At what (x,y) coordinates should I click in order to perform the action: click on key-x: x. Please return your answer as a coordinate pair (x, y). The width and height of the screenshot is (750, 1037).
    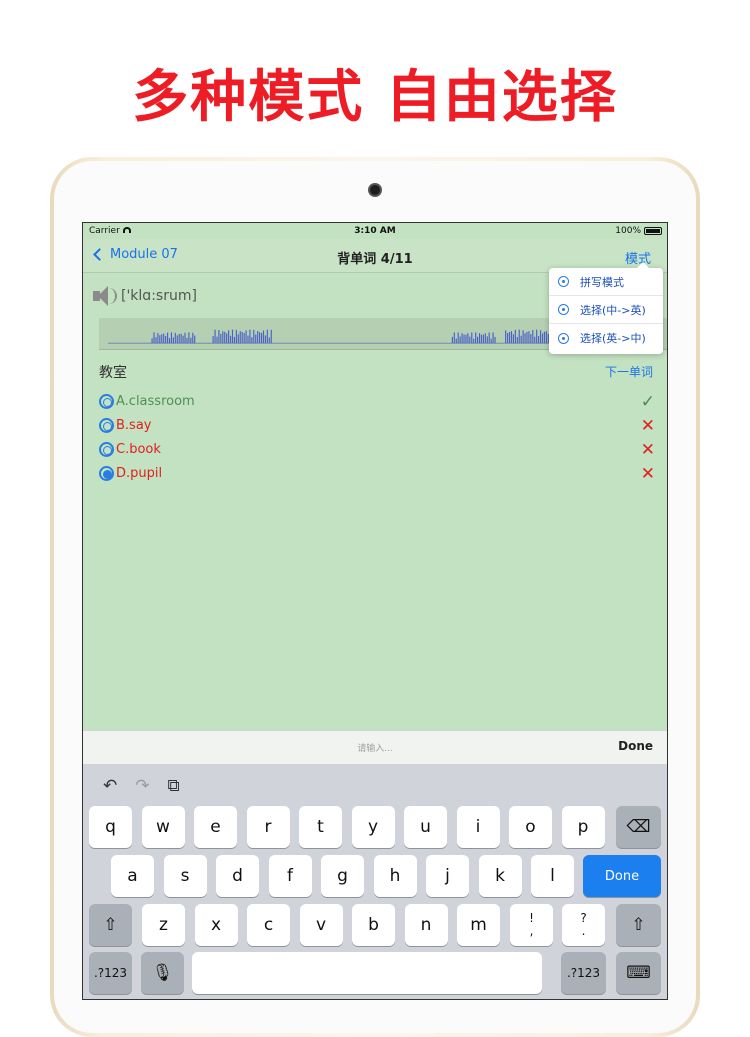
    Looking at the image, I should click on (216, 925).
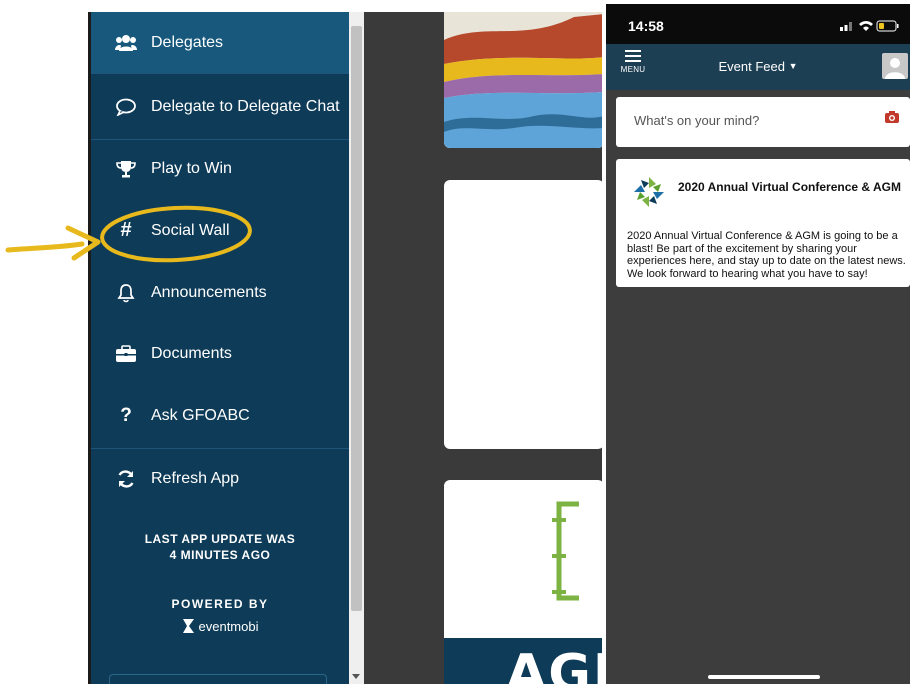  I want to click on eventmobi-logo-icon, so click(188, 626).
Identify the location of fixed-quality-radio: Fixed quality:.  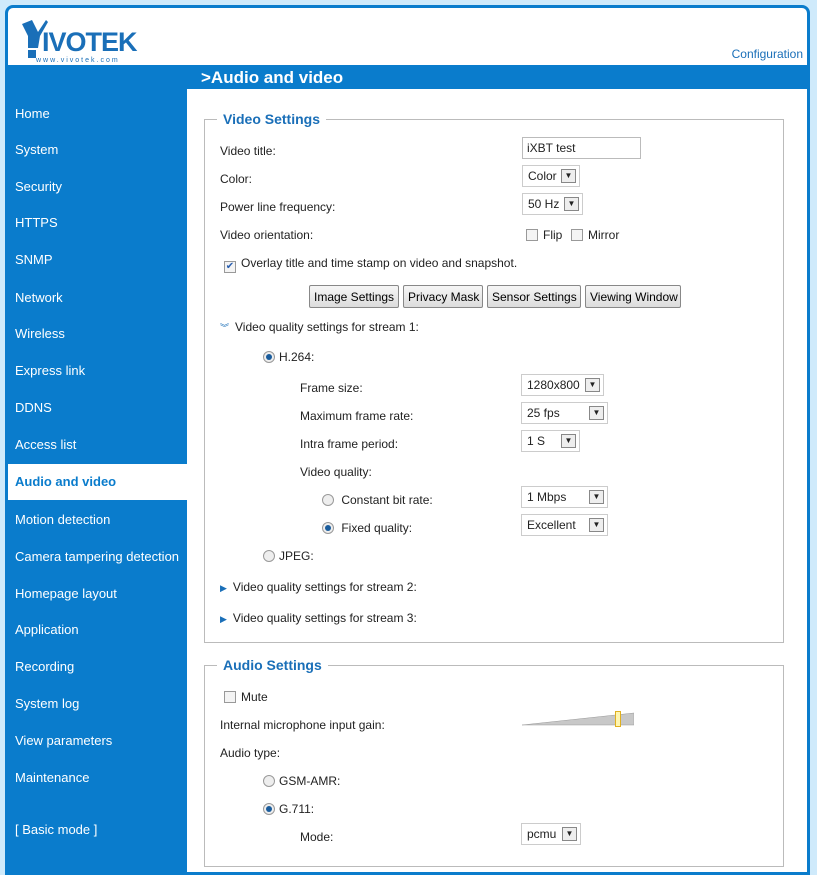
(367, 528).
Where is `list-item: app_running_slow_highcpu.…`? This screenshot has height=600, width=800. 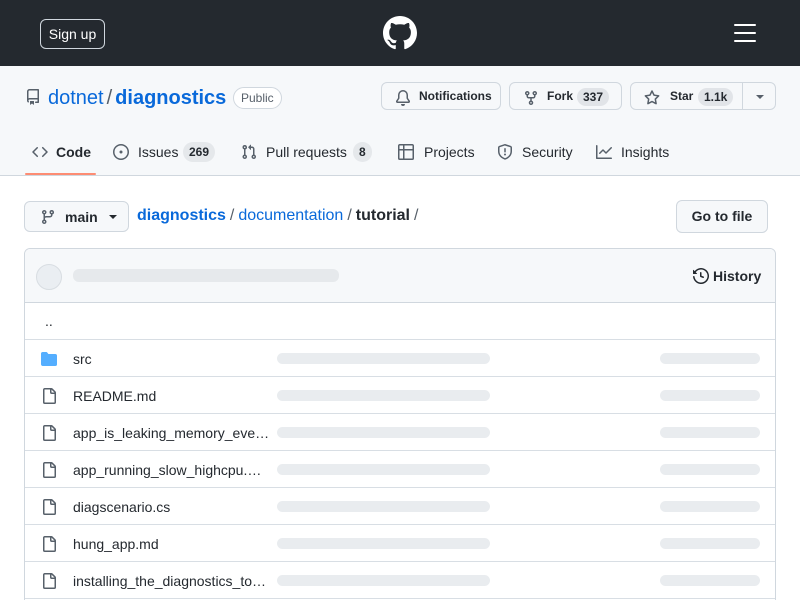
list-item: app_running_slow_highcpu.… is located at coordinates (400, 470).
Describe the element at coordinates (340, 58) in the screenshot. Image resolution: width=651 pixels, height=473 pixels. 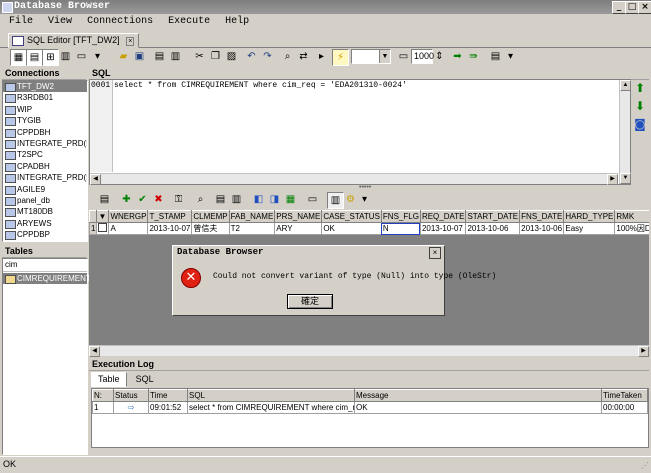
I see `execute-icon: ⚡` at that location.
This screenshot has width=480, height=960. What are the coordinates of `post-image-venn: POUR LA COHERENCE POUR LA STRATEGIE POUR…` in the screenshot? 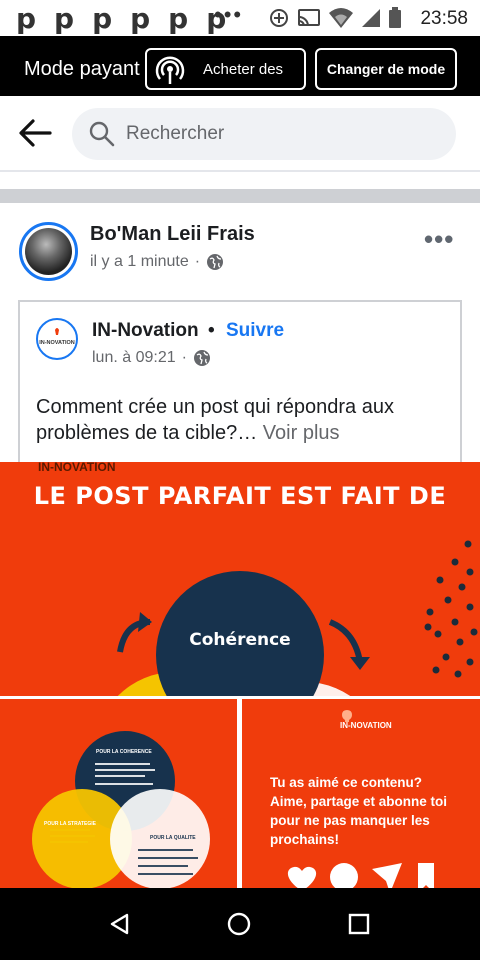 It's located at (118, 794).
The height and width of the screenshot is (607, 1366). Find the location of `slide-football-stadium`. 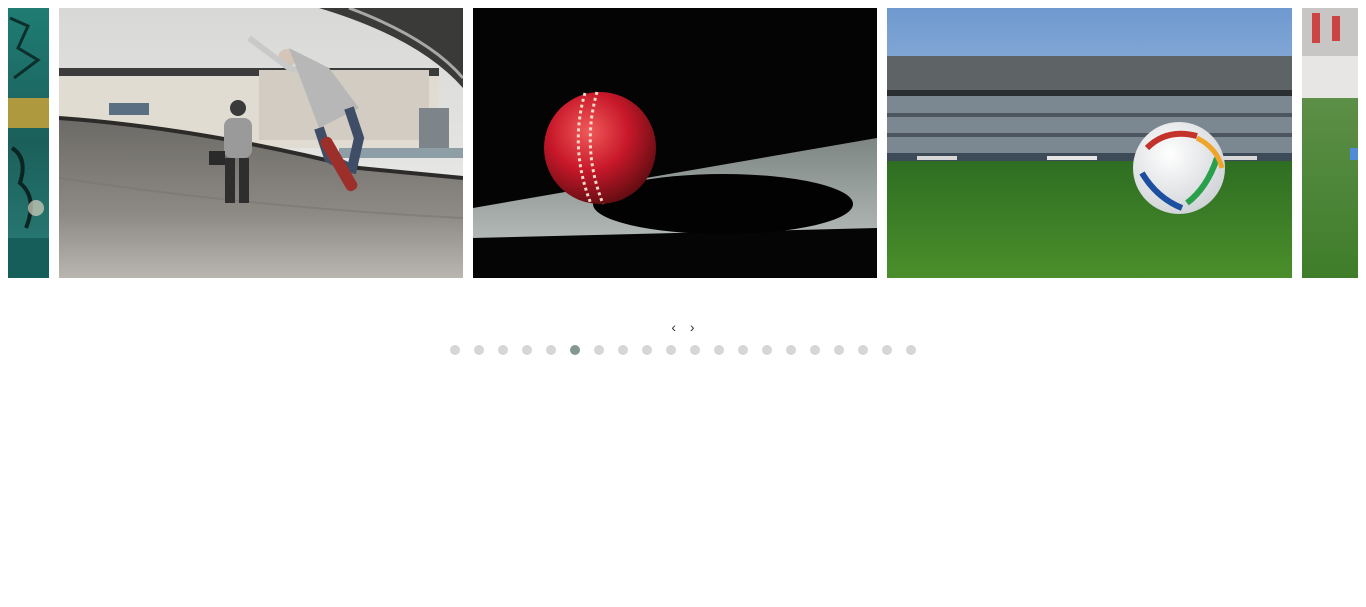

slide-football-stadium is located at coordinates (1090, 143).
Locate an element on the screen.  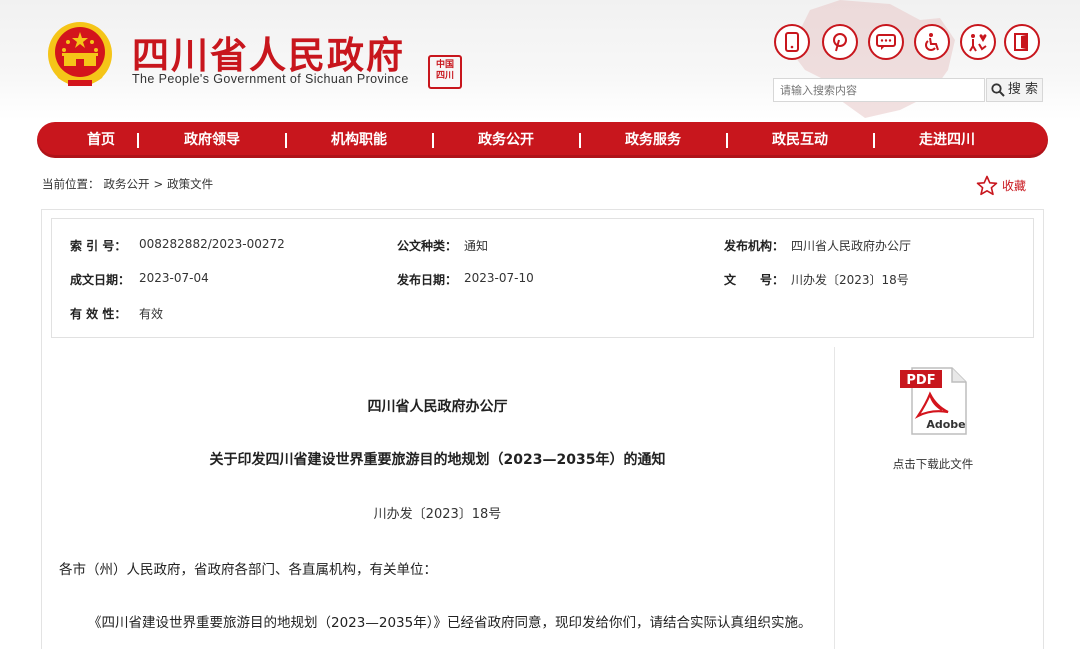
favorite-label: 收藏 is located at coordinates (1014, 186).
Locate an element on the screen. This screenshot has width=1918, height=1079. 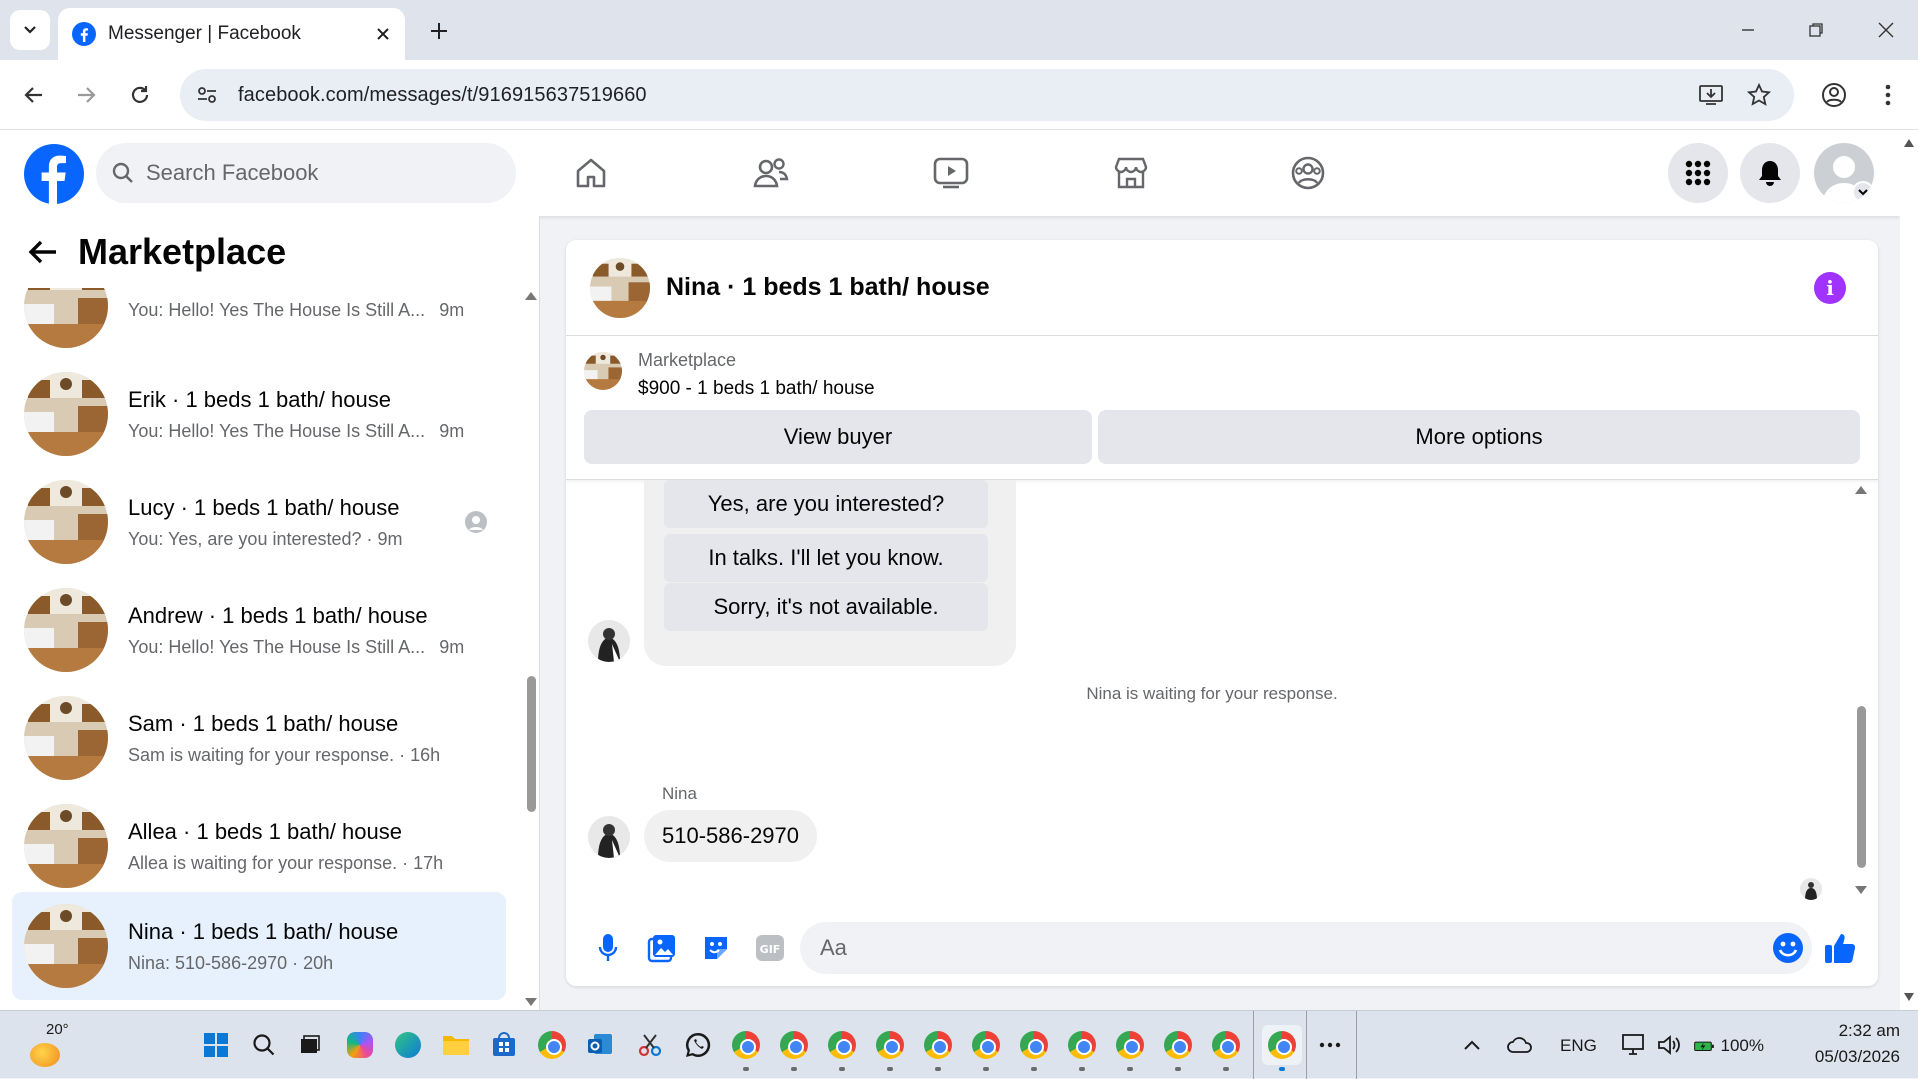
task-view-button is located at coordinates (310, 1045).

- **Exercise objective**: Copy out the stretch of lines from the one containing "has height=600, width=800." through the one containing "at that location.", both included, and leave the pictures out of your copy.

- **Reply to the task**:
Where is `list-item: app_running_slow_highcpu.…`? This screenshot has height=600, width=800. 
list-item: app_running_slow_highcpu.… is located at coordinates (400, 470).
Describe the element at coordinates (340, 58) in the screenshot. Image resolution: width=651 pixels, height=473 pixels. 
I see `execute-icon: ⚡` at that location.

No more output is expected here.